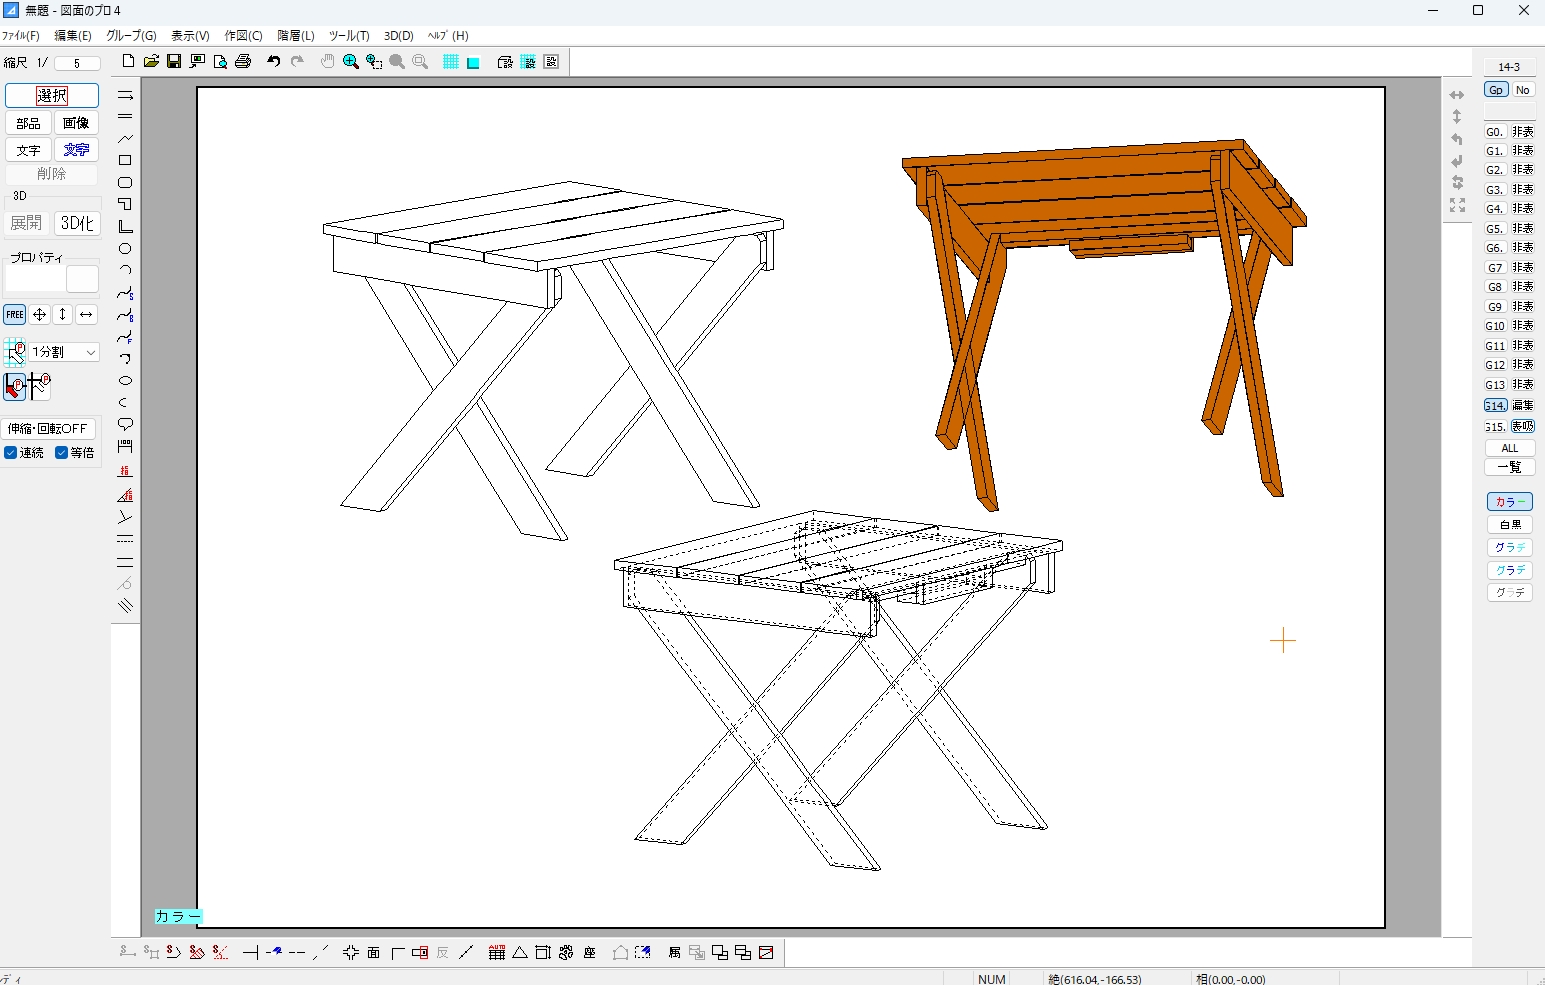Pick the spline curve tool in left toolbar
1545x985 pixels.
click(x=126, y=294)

···

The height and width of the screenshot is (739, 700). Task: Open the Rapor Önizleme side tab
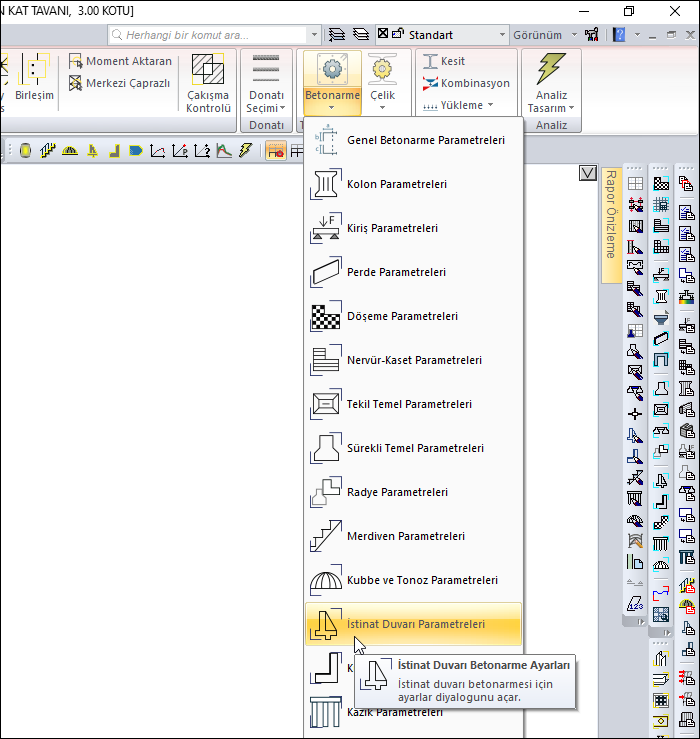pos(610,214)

···

* **Exercise prompt**
Could you turn the listing lines starting at the line containing "The height and" and ending at the line containing "pos(610,214)" into a numbered list with blank lines dropped? Leave the pictures out of your answer.

* **Output**
1. The height and width of the screenshot is (739, 700). Task: Open the Rapor Önizleme side tab
2. pos(610,214)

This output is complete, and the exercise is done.